### DATASET RECORDS
— BEGIN —

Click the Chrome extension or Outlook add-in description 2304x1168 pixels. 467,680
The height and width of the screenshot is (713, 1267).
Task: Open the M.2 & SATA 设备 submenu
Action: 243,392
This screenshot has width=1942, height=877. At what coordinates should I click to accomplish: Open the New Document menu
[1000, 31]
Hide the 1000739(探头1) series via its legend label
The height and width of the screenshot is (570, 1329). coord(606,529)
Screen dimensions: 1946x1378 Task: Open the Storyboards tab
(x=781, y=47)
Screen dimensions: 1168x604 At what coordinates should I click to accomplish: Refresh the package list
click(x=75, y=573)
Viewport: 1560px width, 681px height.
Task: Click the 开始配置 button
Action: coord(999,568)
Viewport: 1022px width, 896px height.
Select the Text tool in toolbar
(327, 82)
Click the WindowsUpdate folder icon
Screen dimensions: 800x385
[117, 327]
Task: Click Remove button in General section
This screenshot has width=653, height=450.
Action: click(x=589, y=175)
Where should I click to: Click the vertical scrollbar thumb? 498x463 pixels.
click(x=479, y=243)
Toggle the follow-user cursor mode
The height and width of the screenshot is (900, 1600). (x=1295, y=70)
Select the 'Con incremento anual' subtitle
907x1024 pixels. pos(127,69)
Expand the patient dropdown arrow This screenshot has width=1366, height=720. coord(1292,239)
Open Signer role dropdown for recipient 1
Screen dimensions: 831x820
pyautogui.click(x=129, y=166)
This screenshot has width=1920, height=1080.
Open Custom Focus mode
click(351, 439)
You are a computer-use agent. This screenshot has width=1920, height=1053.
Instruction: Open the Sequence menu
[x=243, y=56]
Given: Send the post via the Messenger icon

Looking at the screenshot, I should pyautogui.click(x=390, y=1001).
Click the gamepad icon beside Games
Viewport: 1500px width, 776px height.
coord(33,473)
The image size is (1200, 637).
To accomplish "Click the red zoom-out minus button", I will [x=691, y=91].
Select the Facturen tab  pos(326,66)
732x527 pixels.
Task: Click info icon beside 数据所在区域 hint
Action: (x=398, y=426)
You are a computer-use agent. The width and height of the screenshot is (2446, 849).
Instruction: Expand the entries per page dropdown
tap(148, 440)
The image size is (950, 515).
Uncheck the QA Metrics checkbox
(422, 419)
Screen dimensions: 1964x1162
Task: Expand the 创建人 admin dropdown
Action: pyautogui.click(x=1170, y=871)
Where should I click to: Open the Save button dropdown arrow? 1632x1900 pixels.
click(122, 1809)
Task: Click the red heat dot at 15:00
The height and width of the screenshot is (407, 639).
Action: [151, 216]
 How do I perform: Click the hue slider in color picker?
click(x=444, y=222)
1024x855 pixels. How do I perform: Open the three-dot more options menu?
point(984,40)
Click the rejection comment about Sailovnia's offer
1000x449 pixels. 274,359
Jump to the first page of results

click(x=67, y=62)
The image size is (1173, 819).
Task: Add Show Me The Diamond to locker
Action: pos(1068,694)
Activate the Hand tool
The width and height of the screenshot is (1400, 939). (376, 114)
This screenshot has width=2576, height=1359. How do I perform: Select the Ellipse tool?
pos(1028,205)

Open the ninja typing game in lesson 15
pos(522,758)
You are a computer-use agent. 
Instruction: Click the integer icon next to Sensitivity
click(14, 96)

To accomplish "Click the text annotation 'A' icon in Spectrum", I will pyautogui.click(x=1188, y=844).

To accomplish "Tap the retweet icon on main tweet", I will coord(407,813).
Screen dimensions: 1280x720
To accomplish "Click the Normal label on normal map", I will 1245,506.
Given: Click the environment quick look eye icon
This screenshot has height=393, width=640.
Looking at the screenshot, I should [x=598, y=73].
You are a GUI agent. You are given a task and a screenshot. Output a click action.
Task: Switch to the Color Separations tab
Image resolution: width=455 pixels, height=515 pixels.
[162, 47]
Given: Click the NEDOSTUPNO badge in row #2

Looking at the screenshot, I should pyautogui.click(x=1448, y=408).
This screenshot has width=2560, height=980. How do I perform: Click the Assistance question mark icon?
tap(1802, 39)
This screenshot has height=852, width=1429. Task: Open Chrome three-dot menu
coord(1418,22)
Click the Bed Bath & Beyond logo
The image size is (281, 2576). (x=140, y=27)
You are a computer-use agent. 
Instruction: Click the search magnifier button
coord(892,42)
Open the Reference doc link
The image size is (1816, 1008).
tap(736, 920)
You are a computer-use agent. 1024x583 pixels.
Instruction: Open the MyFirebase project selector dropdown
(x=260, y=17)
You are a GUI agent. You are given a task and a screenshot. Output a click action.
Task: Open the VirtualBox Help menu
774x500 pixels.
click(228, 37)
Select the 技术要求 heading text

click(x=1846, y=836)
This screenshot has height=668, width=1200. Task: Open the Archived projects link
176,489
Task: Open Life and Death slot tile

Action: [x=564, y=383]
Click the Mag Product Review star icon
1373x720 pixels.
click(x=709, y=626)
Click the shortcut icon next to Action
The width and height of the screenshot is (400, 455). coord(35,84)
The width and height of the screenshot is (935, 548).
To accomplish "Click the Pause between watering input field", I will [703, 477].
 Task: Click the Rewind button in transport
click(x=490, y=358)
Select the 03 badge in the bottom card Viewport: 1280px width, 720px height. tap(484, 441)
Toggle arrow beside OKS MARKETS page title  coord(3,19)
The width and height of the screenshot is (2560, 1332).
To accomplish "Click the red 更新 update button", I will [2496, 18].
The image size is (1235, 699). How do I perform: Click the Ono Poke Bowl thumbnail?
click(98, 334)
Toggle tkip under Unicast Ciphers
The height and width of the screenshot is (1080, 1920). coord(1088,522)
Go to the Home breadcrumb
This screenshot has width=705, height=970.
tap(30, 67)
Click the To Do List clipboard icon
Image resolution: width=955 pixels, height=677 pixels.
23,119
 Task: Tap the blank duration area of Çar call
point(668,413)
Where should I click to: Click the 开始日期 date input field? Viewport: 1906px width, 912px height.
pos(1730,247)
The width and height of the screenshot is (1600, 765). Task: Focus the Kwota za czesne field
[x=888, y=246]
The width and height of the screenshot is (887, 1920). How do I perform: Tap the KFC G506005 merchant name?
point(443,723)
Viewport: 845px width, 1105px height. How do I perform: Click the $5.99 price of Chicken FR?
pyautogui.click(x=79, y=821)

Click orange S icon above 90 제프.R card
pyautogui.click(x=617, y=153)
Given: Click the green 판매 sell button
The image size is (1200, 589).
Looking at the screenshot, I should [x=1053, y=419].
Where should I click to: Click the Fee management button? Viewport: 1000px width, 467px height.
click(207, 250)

— END —

### AIM OF THE TASK
Change "Where should I click to" to "Where do I click to" everywhere in the data above, and reproduce all of its lines with nothing else altered.

### WRITTEN REPLY
Click the Chrome extension or Outlook add-in description 2304x1168 pixels. 467,680
The height and width of the screenshot is (713, 1267).
Task: Open the M.2 & SATA 设备 submenu
Action: 243,392
This screenshot has width=1942, height=877. At what coordinates should I click to accomplish: Open the New Document menu
[1000, 31]
Hide the 1000739(探头1) series via its legend label
The height and width of the screenshot is (570, 1329). coord(606,529)
Screen dimensions: 1946x1378 Task: Open the Storyboards tab
(x=781, y=47)
Screen dimensions: 1168x604 At what coordinates should I click to accomplish: Refresh the package list
click(x=75, y=573)
Viewport: 1560px width, 681px height.
Task: Click the 开始配置 button
Action: coord(999,568)
Viewport: 1022px width, 896px height.
Select the Text tool in toolbar
(327, 82)
Click the WindowsUpdate folder icon
Screen dimensions: 800x385
[117, 327]
Task: Click Remove button in General section
This screenshot has width=653, height=450.
Action: click(x=589, y=175)
Where do I click to: Click the vertical scrollbar thumb? 498x463 pixels.
click(x=479, y=243)
Toggle the follow-user cursor mode
The height and width of the screenshot is (900, 1600). (x=1295, y=70)
Select the 'Con incremento anual' subtitle
907x1024 pixels. pos(127,69)
Expand the patient dropdown arrow This screenshot has width=1366, height=720. coord(1292,239)
Open Signer role dropdown for recipient 1
Screen dimensions: 831x820
pyautogui.click(x=129, y=166)
This screenshot has width=1920, height=1080.
Open Custom Focus mode
click(351, 439)
You are a computer-use agent. This screenshot has width=1920, height=1053.
Instruction: Open the Sequence menu
[x=243, y=56]
Given: Send the post via the Messenger icon

Looking at the screenshot, I should pyautogui.click(x=390, y=1001).
Click the gamepad icon beside Games
Viewport: 1500px width, 776px height.
coord(33,473)
The image size is (1200, 637).
To accomplish "Click the red zoom-out minus button", I will [x=691, y=91].
Select the Facturen tab  pos(326,66)
732x527 pixels.
Task: Click info icon beside 数据所在区域 hint
Action: (x=398, y=426)
You are a computer-use agent. The width and height of the screenshot is (2446, 849).
Instruction: Expand the entries per page dropdown
tap(148, 440)
The image size is (950, 515).
Uncheck the QA Metrics checkbox
(422, 419)
Screen dimensions: 1964x1162
Task: Expand the 创建人 admin dropdown
Action: pyautogui.click(x=1170, y=871)
Where do I click to: Open the Save button dropdown arrow? 1632x1900 pixels.
click(122, 1809)
Task: Click the red heat dot at 15:00
The height and width of the screenshot is (407, 639).
Action: [151, 216]
 How do I perform: Click the hue slider in color picker?
click(x=444, y=222)
1024x855 pixels. How do I perform: Open the three-dot more options menu?
point(984,40)
Click the rejection comment about Sailovnia's offer
1000x449 pixels. 274,359
Jump to the first page of results

click(x=67, y=62)
The image size is (1173, 819).
Task: Add Show Me The Diamond to locker
Action: pos(1068,694)
Activate the Hand tool
The width and height of the screenshot is (1400, 939). (376, 114)
This screenshot has width=2576, height=1359. How do I perform: Select the Ellipse tool?
pos(1028,205)

Open the ninja typing game in lesson 15
pos(522,758)
You are a computer-use agent. 
Instruction: Click the integer icon next to Sensitivity
click(14, 96)

To accomplish "Click the text annotation 'A' icon in Spectrum", I will pyautogui.click(x=1188, y=844).

To accomplish "Tap the retweet icon on main tweet", I will coord(407,813).
Screen dimensions: 1280x720
To accomplish "Click the Normal label on normal map", I will 1245,506.
Given: Click the environment quick look eye icon
This screenshot has height=393, width=640.
Looking at the screenshot, I should [x=598, y=73].
You are a GUI agent. You are given a task and a screenshot. Output a click action.
Task: Switch to the Color Separations tab
Image resolution: width=455 pixels, height=515 pixels.
[162, 47]
Given: Click the NEDOSTUPNO badge in row #2

Looking at the screenshot, I should pyautogui.click(x=1448, y=408).
This screenshot has width=2560, height=980. How do I perform: Click the Assistance question mark icon?
tap(1802, 39)
This screenshot has height=852, width=1429. Task: Open Chrome three-dot menu
coord(1418,22)
Click the Bed Bath & Beyond logo
The image size is (281, 2576). (x=140, y=27)
You are a computer-use agent. 
Instruction: Click the search magnifier button
coord(892,42)
Open the Reference doc link
The image size is (1816, 1008).
tap(736, 920)
You are a computer-use agent. 1024x583 pixels.
Instruction: Open the MyFirebase project selector dropdown
(x=260, y=17)
You are a GUI agent. You are given a task and a screenshot. Output a click action.
Task: Open the VirtualBox Help menu
774x500 pixels.
click(228, 37)
Select the 技术要求 heading text

click(x=1846, y=836)
This screenshot has height=668, width=1200. Task: Open the Archived projects link
176,489
Task: Open Life and Death slot tile

Action: [x=564, y=383]
Click the Mag Product Review star icon
1373x720 pixels.
click(x=709, y=626)
Click the shortcut icon next to Action
The width and height of the screenshot is (400, 455). coord(35,84)
The width and height of the screenshot is (935, 548).
To accomplish "Click the Pause between watering input field", I will [703, 477].
 Task: Click the Rewind button in transport
click(x=490, y=358)
Select the 03 badge in the bottom card Viewport: 1280px width, 720px height. tap(484, 441)
Toggle arrow beside OKS MARKETS page title  coord(3,19)
The width and height of the screenshot is (2560, 1332).
To accomplish "Click the red 更新 update button", I will [2496, 18].
The image size is (1235, 699). How do I perform: Click the Ono Poke Bowl thumbnail?
click(98, 334)
Toggle tkip under Unicast Ciphers
The height and width of the screenshot is (1080, 1920). coord(1088,522)
Go to the Home breadcrumb
This screenshot has width=705, height=970.
tap(30, 67)
Click the To Do List clipboard icon
Image resolution: width=955 pixels, height=677 pixels.
23,119
 Task: Tap the blank duration area of Çar call
point(668,413)
Where do I click to: Click the 开始日期 date input field? Viewport: 1906px width, 912px height.
pos(1730,247)
The width and height of the screenshot is (1600, 765). Task: Focus the Kwota za czesne field
[x=888, y=246]
The width and height of the screenshot is (887, 1920). How do I perform: Tap the KFC G506005 merchant name?
point(443,723)
Viewport: 845px width, 1105px height. How do I perform: Click the $5.99 price of Chicken FR?
pyautogui.click(x=79, y=821)

Click orange S icon above 90 제프.R card
pyautogui.click(x=617, y=153)
Given: Click the green 판매 sell button
The image size is (1200, 589).
Looking at the screenshot, I should [x=1053, y=419].
Where do I click to: Click the Fee management button? Viewport: 1000px width, 467px height.
click(207, 250)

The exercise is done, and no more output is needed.